One theory is that it’s a backlash to the revelations about how widespread U.S. online surveillance has become. That seems like a stretch, but it also seems plausible.
In any event, few people saw this coming. “We anticipated a risk to our revenue estimate for the quarter, but were floored by [the] fiscal Q2 outlook” for a year-over-year decline in revenues of 8 to 10 percent, wrote analyst Catharine Trebnick of Northland Capital in a report issued Thursday.
Cisco shares fell $2.63 (11%) to $21.37 on Thursday.
2. Nuage Names Customers
Nuage Networks announced three customers Thursday: Telus, UPMC (the University of Pittsburgh medical center) and a major (but unnamed) financial company. Nuage CEO Sunil Khandekar mentioned the wins Thursday during an Alcatel-Lucent technology day for analysts, being held at AlcaLu’s facilities in Basking Ridge, New Jersey.
I think these are the first customers Nuage has named, but they aren’t huge surprises. UPMC and Telus were announced as trial customers in April, as were European service providers Exponential-e and SFR.
3. EMC Goes All-Flash
EMC made its first announcement of flash-storage products from XtremIO, which got acquired last year for $430 million. EMC’s VNX-F hasn’t made much headway into the solid-state storage market, so Plan B is to try the more, well, extreme approach of XtremIO’s all-flash design.
The problem here is that the channel and EMC’s sales force might not want XtremeIO to cannibalize VNX-F’s high-end markets, writes Sterne Agee analyst Alex Kurtz in a note issued this week. For the sales force, in particular, EMC will need to provide the right incentives for them to sell XtremeIO rather than just fall back on old, familiar, and (I’m guessing) high-commission products.
4. Storage to the Maxta
Software-defined storage (SDS) startup Maxta announced its presence this week. Virtualization.info describes the company’s work as a “mix of VMware Virtual SAN and Nutanix capabilities.” The company’s product, consisting of virtual machines running on hypervisors, has been in production for a year, but Maxta was shy about standing up to SDS haters, apparently. Now that it’s shown the stuff works, the company is willing to talk.

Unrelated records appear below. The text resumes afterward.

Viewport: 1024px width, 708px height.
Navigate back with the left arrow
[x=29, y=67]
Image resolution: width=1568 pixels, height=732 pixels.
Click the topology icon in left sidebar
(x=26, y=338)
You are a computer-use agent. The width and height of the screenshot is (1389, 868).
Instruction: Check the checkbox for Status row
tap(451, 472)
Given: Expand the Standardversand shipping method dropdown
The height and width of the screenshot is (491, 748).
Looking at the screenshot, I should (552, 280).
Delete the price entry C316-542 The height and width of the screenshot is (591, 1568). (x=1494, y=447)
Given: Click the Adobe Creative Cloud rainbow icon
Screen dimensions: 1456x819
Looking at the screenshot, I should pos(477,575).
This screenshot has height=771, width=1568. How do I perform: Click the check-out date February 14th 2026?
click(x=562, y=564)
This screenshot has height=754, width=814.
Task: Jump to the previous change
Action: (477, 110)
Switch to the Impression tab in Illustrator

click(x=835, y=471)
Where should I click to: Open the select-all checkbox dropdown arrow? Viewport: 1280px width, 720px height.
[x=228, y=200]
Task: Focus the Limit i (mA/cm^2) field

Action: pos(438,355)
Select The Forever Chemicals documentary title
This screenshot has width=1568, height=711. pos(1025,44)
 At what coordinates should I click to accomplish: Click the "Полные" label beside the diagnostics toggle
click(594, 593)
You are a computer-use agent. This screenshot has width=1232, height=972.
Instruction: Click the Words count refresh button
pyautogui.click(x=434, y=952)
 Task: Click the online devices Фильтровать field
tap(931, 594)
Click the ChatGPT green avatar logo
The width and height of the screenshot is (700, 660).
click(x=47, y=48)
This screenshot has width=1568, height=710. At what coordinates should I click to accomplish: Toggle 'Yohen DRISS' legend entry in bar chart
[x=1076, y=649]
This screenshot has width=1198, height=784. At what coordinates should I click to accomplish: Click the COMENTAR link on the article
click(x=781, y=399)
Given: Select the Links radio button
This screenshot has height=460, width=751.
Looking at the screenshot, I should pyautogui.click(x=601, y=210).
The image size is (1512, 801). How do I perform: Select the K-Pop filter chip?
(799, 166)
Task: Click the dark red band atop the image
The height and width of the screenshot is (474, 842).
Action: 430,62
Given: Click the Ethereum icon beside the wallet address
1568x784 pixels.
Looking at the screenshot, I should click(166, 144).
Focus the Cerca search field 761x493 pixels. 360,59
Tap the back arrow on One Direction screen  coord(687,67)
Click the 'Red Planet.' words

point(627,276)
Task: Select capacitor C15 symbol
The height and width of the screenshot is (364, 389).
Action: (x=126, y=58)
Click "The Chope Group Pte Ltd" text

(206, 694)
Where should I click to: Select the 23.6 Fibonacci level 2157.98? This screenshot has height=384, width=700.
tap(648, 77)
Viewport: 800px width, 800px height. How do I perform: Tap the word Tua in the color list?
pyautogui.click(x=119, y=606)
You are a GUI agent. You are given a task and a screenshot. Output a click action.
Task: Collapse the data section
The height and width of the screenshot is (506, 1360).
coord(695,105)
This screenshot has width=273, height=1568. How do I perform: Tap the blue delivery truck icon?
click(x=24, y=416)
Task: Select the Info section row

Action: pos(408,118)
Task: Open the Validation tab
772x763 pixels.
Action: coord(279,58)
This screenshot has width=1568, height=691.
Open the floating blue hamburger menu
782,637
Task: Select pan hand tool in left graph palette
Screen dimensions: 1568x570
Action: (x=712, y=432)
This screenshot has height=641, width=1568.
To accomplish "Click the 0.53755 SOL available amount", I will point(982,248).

5. AWS Designs Its Own Storage
— Drue Reeves (@dreeves1) November 12, 2013
6. And Furthermore
… Sears wants to turn some of its auto centers into data centers. We’re talking only about the standalone auto centers, not the ones attached to malls. They don’t want Banana Republic shoppers wandering in and hacking customers’ data.
… GigaOm observes that Rackspace has stopped being all about “fanatical support.”
… New switches from Huawei point to the dream of an agile enterprise network.